--- RECORDS ---
---
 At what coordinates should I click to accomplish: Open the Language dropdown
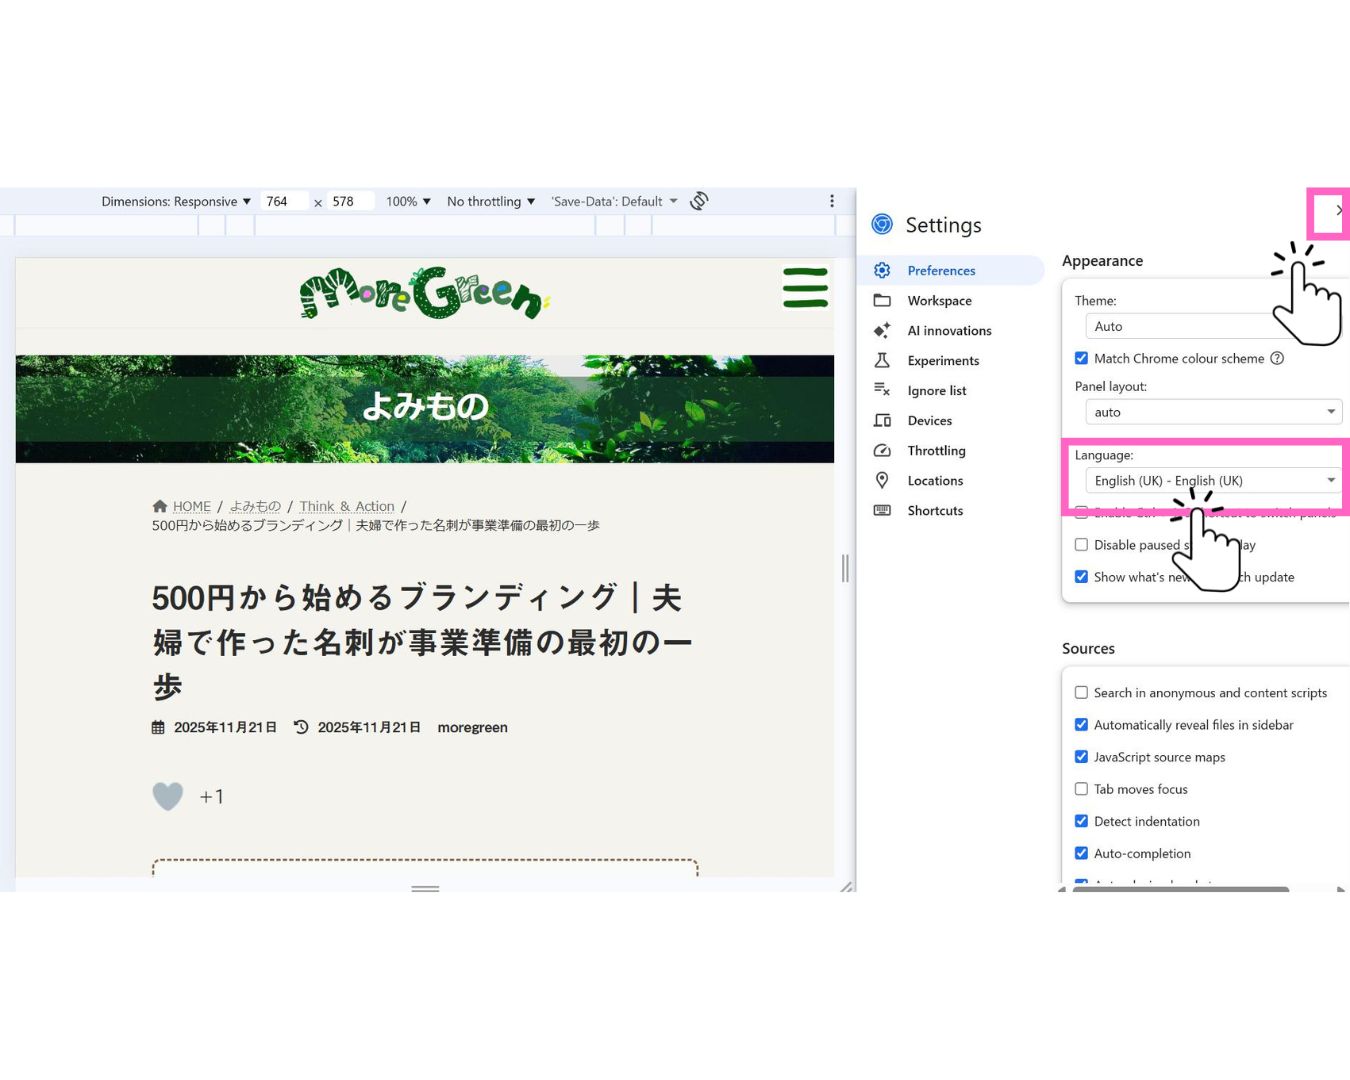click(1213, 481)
---
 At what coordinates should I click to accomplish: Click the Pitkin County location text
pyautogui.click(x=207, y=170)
---
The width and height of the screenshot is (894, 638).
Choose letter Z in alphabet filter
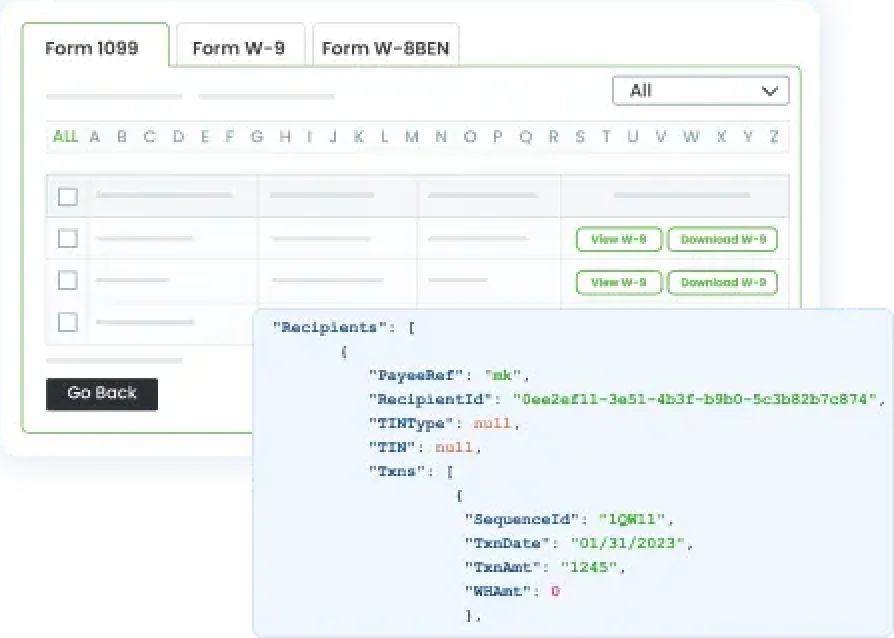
---
Beginning with the line containing "The width and" in the material above, copy every line exactly until you have copied the line containing "Choose letter Z in alphabet filter".

The width and height of the screenshot is (894, 638).
Choose letter Z in alphabet filter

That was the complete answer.